Sistem pengkaderan partai politik di Indonesia masih amburadul. Indikasinya, yang dicalonkan parpol di Pilkada hingga Pilpres bukan kader partai. Politik dinasti juga terjadi di semua partai politik. Indikasi lainnya, semakin banyak kepala daerah yang didukung partai politik terlibat tindak pidana korupsi.
Kesimpulan ini disampaikan pendiri Haidar Alwi Care (HAC) Haidar Alwi dalam diskusi di channel “Haidar Alwi Out of The Box” (08/12/2024).

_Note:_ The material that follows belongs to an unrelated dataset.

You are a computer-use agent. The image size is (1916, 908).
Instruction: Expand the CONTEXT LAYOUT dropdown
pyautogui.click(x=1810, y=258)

Menurut Haidar, salah satu tujuan Reformasi 1998 adalah menghilangkan korupsi yang telah menggerogoti Indonesia. Namun demikian, sejak reformasi hingga saat ini korupsi justru semakin menggila. Di mana, jumlah kepala daerah yang terlibat korupsi semakin banyak.
“Saya tidak ingin menyalahkan sistem multi partai atau sedikit partai. Sistem pengkaderan partai politik di Indonesia ini masih amburadul. Masih mencari bentuk semua. Indikasinya, yang dicalonkan justru bukan kader, utamanya untuk menjadi pemimpin. Baik itu kepala daerah ataupun presiden,” beber Haidar.
Soal sistem multi partai di Indonesia, Haidar berharap segera dibuat kajian untuk menentukan sistem politik yang paling sesuai dengan kondisi saat ini.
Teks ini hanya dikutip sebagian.